A 7 year old boy with a 1-day history of hematuria, dysuria, and increased urinary frequency was admitted to the hospital. He had mild lower abdominal pain. The patient had no significant medical or family history, such as asthma or atopic dermatitis. A physical examination revealed tenderness in the suprapubic area and right costovertebral angle. A laboratory investigation revealed hemoglobin of 13.5 g/dL; white blood cell count of 12,180/µL (eosinophils, 2,058/µL), and a platelet count of 430,000/µL. C-reactive protein level and erythrocyte sedimentation rate were in the normal range. A urinalysis showed proteinuria and hematuria (10–29 red blood cells/high power field). No dysmorphic red blood cells were detected. The results of urine cultures, including an adenovirus culture, were not specific. Chest and abdominal X-rays were normal. Abdominal sonography revealed diffuse and severe wall thickening of the urinary bladder, suggesting cystitis. A kidney dimercaptosuccinic acid scan was normal. A voiding cystourethrogram showed only a minimal grade 1 vesicoureteral reflux on the right side. We suspected hemorrhagic cystitis initially, so the patient was treated with empirical antibiotics (cefotaxime and gentamicin). The urinalysis and urine culture were negative after 7 days; however, the patient’s symptoms had not improved. Increased urinary frequency, incontinence, and urgency persisted, although anticholinergic medication (oxybutynin chloride 5 mg/day) was added on hospital day 5. Computed tomography (CT) urography showed severe wall thickening of the bladder on hospital day 8 (
Fig. 1A). A repeat blood investigation revealed a white blood cell count of 9,630/µL (eosinophils, 2,985/µL). The patient complained of chest discomfort, dyspnea, epigastric pain, vomiting, increased urinary frequency and urgency, incontinence, and dysuria on hospital day 10, but he had no fever. Levels of the creatine kinase-myocardial band, troponin T, IgE, and eosinophil cationic protein were within normal ranges. The findings of another immunological study (IgG, IgA, IgM, and lymphocyte subsets) were not specific.
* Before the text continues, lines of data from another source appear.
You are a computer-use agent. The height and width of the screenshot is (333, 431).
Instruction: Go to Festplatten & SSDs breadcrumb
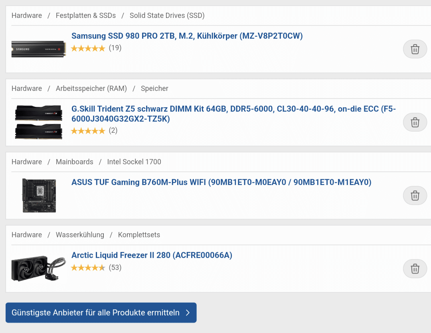point(86,16)
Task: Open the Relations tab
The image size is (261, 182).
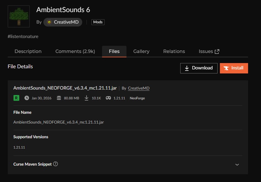Action: 174,52
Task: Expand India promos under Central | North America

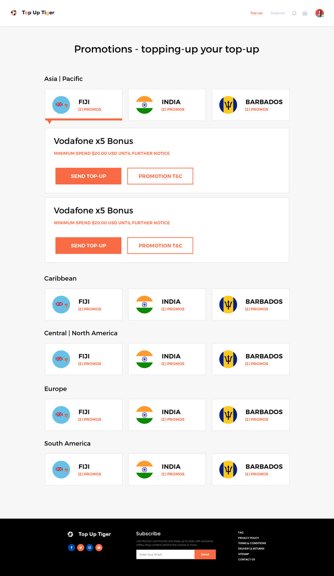Action: coord(167,359)
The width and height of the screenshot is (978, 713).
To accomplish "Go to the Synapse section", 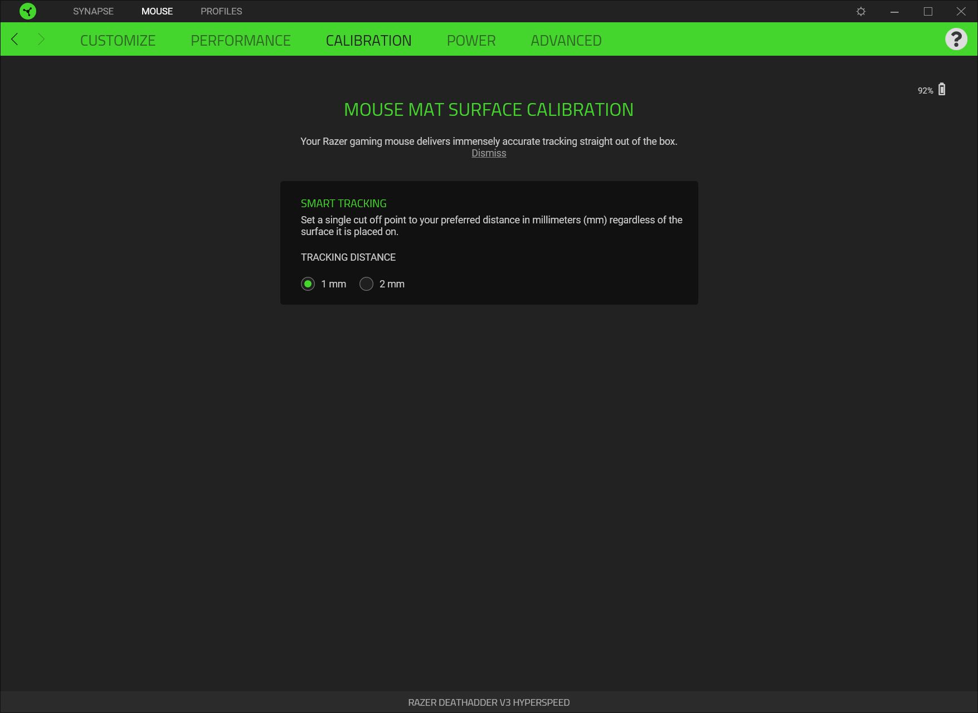I will coord(93,11).
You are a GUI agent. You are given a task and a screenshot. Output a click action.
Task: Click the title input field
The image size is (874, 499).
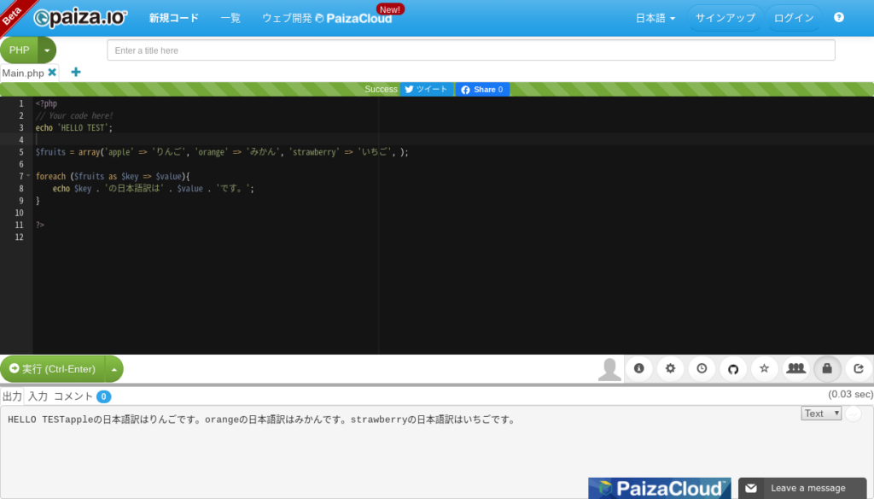point(469,50)

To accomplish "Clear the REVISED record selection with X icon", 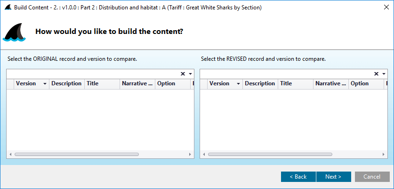I will (376, 74).
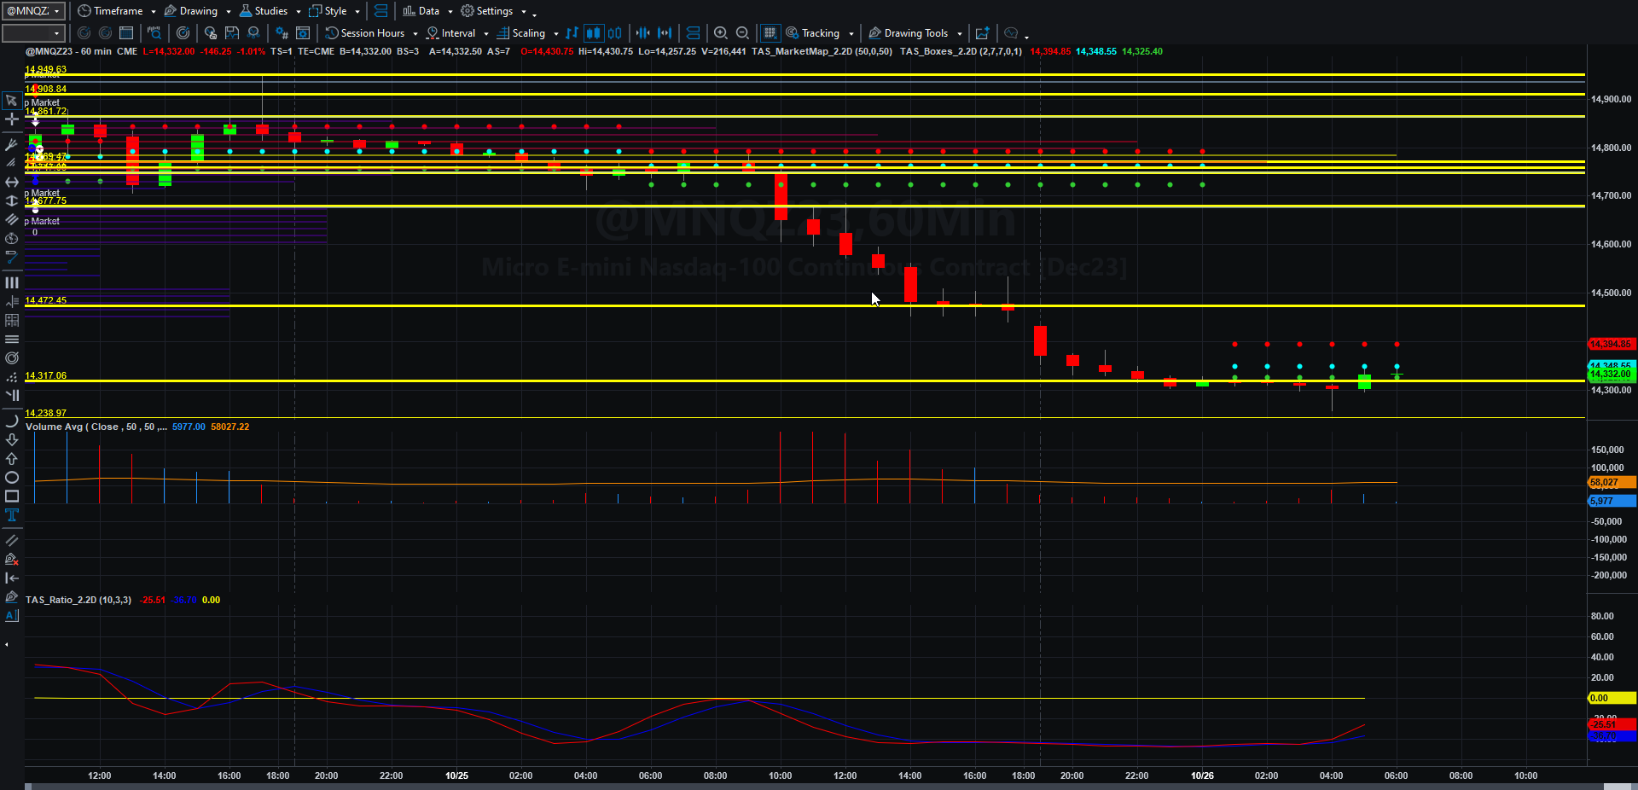1638x790 pixels.
Task: Switch to OHLC bar chart style
Action: [x=572, y=33]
The following results were all negative: multiple allergosorbent test for common allergens, human immunodeficiency virus Ag, antineutrophil cytoplasm antibody, antinuclear antibody, and a stool analysis for ova and parasites. The follow-up chest X-ray was normal (
Fig. 2). Electrocardiography showed normal sinus rhythm, and a pulmonary function test was not specific after salbutamol nebulizer therapy (forced vital capacity [FVC], 94%; forced expiratory volume in 1 sec [FEV
1], 109%, and FEV
1/FVC, 97%). Another blood analysis revealed a white blood cell count of 11,470/µL (eosinophils, 3,934/µL). Investigations of peripheral blood morphology were repeatedly nonspecific, except the hypereosinophilia. Because the patient’s systemic symptoms remained aggravated, oral deflazacort (2 mg/kg/day) was administered beginning on hospital day 12. A cystoscopic bladder wall biopsy was performed after 3 days of steroid therapy and showed infiltration of eosinophils and mild chronic inflammation in the lamina propria and submucosa (
Fig. 1B). The patient’s respiratory, gastrointestinal, and urinary symptoms had improved after 6 days of steroids, and he was discharged. The eosinophil count decreased dramatically (182/µL). After discharge, the steroid was tapered for about 1 month. However, the patient redeveloped dysuria and increased urinary frequency, and his eosinophil count increased (1,048/µL). The steroid dose was tapered gradually, depending on the blood analysis results, and stopped over 7 months. No bladder wall thickening was detected on abdominal sonography after 1 year. The patient has been followed for the last 2.5 years and is doing well.